The primary explanatory variable was a binary variable for whether a plan adopted 1 or more of the PHRBs in 2019 or SSBCIs in 2020. The PHRBs included adult day care, home-based palliative care, in-home support, caregiver support, and nonopioid pain management benefits.4 To identify the PHRBs, we isolated new nonmedical benefits offered in 2019 and not in prior years (2015-2018). For the PHRBs, the prepolicy period was 2017-2018 and the postpolicy period was 2019. The SSBCIs included nonmedical transportation, pest control, air quality control, service dog support, meals, food and produce, social needs benefits, services supporting self-direction, and structural home modifications.5​ For the SSBCIs, the prepolicy period was 2018 to 2019 and the postpolicy period was 2020. In the primary SSBCI analysis, we removed plans that had also adopted a PHRB in 2019 or 2020 to isolate the impact of SSBCI adoption. For additional information, see eAppendix Tables 4 and 5.

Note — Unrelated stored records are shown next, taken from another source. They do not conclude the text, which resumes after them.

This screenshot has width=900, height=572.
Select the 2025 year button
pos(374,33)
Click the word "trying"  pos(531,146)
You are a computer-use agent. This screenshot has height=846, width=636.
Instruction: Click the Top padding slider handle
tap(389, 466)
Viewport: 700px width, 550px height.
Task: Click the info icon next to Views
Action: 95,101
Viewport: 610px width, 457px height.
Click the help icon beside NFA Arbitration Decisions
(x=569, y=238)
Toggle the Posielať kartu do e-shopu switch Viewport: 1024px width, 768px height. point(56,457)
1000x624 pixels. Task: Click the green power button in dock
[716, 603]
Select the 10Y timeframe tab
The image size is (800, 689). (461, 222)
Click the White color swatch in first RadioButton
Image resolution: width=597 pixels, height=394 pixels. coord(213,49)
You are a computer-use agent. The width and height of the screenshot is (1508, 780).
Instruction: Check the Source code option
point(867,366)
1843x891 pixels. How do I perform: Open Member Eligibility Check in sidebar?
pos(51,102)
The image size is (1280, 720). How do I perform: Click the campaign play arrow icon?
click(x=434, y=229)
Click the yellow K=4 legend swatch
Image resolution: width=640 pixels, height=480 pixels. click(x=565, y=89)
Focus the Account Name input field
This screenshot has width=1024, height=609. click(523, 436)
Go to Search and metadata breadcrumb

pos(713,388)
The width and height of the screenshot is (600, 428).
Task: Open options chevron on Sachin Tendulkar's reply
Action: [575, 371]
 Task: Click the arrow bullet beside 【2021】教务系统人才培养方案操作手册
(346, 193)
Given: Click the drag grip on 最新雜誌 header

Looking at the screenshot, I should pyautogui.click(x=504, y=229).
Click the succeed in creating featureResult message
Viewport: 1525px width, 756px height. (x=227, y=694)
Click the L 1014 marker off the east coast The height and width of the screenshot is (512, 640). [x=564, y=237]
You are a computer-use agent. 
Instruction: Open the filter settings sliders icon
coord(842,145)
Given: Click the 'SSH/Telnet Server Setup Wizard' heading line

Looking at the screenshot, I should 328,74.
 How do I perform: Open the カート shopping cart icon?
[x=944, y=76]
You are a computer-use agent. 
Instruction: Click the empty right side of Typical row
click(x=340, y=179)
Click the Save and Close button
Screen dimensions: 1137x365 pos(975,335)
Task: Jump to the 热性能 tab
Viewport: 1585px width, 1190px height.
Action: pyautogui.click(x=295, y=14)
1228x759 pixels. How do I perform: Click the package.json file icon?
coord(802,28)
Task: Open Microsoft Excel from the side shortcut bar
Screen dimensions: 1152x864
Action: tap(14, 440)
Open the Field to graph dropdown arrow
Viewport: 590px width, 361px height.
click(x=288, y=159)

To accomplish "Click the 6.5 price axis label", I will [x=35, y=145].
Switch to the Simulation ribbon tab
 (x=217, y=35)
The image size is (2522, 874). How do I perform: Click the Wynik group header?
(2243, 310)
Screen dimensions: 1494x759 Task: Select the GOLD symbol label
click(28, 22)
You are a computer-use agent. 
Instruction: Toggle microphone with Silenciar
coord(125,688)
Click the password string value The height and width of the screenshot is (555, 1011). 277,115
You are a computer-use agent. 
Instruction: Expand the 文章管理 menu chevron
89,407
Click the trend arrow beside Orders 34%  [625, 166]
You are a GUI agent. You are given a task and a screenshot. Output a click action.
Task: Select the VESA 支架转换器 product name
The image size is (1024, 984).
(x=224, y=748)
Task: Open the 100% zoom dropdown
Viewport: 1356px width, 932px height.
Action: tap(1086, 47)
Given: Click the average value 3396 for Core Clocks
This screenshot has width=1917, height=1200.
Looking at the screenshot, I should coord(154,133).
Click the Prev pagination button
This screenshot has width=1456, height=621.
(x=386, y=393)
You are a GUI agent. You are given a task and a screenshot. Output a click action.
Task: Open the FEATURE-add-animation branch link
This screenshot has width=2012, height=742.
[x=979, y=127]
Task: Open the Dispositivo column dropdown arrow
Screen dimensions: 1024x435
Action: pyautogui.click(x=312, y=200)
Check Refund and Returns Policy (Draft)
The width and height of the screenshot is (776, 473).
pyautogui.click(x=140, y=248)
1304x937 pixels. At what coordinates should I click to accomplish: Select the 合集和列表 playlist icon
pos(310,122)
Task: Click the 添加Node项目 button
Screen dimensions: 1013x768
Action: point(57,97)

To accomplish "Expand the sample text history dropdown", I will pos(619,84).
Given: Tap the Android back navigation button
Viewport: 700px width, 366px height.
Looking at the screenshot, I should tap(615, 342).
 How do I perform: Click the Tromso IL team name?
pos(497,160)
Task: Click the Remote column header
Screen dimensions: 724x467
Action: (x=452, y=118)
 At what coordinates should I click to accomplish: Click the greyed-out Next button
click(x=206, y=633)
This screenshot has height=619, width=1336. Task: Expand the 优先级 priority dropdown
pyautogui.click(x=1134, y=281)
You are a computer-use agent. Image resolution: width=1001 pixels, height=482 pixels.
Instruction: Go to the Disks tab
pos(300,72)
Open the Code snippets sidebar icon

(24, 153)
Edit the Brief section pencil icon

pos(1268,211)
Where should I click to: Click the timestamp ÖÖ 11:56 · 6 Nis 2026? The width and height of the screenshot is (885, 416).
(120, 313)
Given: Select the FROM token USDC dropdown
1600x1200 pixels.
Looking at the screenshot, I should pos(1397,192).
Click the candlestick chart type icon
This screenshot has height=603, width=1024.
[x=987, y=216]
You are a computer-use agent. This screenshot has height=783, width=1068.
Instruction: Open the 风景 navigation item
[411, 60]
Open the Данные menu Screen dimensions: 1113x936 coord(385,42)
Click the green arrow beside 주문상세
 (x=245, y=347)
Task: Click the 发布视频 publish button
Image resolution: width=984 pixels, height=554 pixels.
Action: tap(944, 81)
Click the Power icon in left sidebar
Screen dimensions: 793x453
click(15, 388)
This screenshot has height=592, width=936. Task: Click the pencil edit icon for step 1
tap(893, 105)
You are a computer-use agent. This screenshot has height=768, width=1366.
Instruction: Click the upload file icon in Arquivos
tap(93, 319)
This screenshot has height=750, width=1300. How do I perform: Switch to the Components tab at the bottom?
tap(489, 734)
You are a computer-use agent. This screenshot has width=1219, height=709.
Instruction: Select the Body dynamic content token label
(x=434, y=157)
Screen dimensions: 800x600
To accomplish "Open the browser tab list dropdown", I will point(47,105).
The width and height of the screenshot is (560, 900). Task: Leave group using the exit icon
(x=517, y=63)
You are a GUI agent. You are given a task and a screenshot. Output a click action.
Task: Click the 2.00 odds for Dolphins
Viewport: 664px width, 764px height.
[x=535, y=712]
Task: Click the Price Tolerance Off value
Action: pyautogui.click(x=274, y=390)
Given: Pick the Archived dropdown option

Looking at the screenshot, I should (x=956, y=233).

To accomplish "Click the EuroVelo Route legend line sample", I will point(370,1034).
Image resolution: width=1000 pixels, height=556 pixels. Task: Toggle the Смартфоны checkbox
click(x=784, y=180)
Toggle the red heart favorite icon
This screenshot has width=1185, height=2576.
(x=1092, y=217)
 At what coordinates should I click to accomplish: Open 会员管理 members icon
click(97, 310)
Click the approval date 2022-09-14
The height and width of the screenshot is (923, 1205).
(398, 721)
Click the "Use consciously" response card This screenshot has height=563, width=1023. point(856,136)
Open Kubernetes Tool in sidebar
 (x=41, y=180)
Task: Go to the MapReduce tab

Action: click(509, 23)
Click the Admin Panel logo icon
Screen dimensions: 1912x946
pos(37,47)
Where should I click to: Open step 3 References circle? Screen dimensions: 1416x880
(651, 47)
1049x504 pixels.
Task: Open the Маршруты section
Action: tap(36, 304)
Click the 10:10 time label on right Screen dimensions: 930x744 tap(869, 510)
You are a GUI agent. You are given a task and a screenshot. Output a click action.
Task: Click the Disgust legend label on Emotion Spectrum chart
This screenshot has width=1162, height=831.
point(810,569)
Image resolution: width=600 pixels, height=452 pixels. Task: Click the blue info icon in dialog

In MA, medically and socially complex members are more likely to be members of racial/ethnic minority groups, be dual eligible, or receive Medicare due to disability.21-23 Therefore, the outcome of interest was the total number of new enrollees and the proportion of new enrollees who were younger than 65 years, Black, Hispanic, partially dual eligible, fully dual eligible, and originally entitled to Medicare due to disability. Enrollees were identified as either fully or partially dual eligible based on the month of enrollment in their MA plan. We excluded individuals without data on county residence.


We used a DID design to study the association between PHRB adoption in 2019 or SSBCI adoption in 2020 and the number and composition of MA plan enrollees who were new to their plan in separate models. The underlying assumption for the DID design was that trends in the number and composition of new enrollees in plans that adopted the new supplemental benefits and in control plans would have remained consistent; it did not require baseline similarity between adopters and nonadopters. The assumption required that the number and composition of new enrollees in MA plans that adopted the benefits would have trended the same as the nonadopters if the treatment plans had not adopted these benefits. We tested the parallel trends assumption statistically and graphically (eAppendix Sections A and B, eAppendix Figures 2-5, and eAppendix Table 6).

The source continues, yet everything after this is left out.